Evelyn Rockwell Pauly

Note
Battle of Honey Hill. South Carolina, November 30, 1864. Excerpts from a letter written by Corporal Samuel Wildman, Company B, 25th Ohio Volunteer Infantry to his father, Frederick August Wildman of Norwalk, OH, a veteran of the 55th OVI. Samuel Wildman was a judge and member of congress later in life. In 1864 he had not yet graduated from high school.

Boyds Landing, Near Pocataligo Bridge, S. C., Monday, Dec. 5, 1864

My Dear Father: --

At last my real soldier life has commenced. I have "smelt gunpowder." Seen the smoke of battle, heard the crash of artillery and musketry, done my duties as well as I could in the front of battle all day long and come out unscathed...

We were now at Boyd’s landing where we disembarked, finding many troops already ashore.
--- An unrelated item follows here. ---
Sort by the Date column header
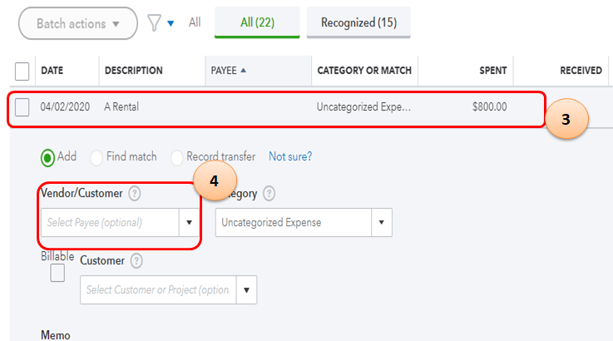613x341 pixels. pos(52,71)
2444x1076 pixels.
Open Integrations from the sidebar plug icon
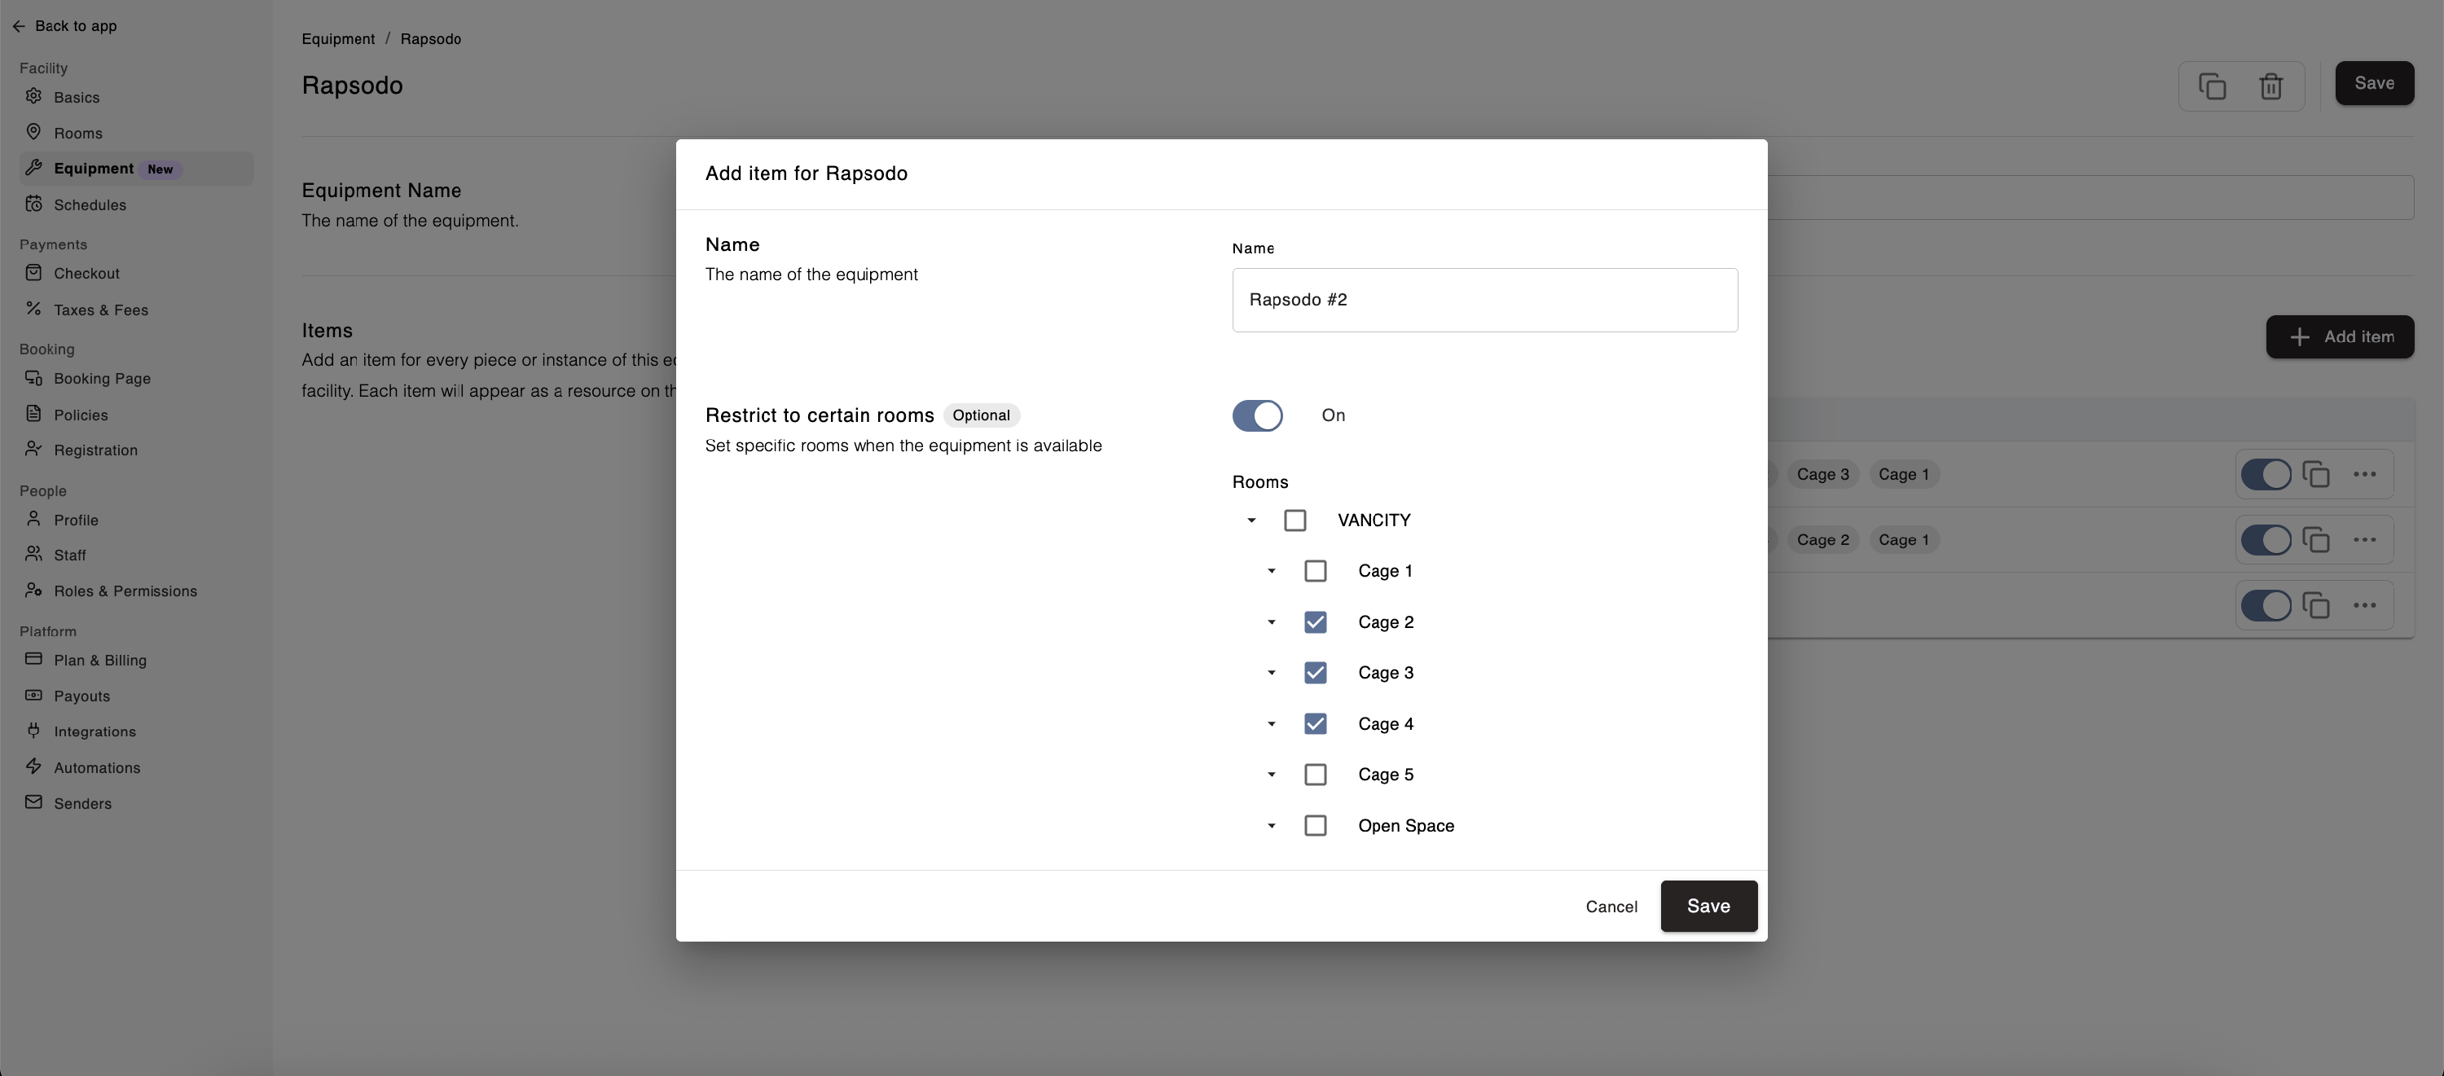[x=34, y=731]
Long before this time we had surmised as our ultimate destination the Pocataligo Bridge, on the Charleston and Savannah RR. Several attempts have been made during the war to force a passage to this bridge and burn it, but all have failed thus far. I believe our troops had never until now effected a landing so near the bridge as this point.

We halted perhaps an hour and there started inland, the 127th New York taking the lead, followed by the 25th Ohio. We were divided into two brigades, under the command of Gens. Potter and Hatch. The 25th was in that of Gen. Potter...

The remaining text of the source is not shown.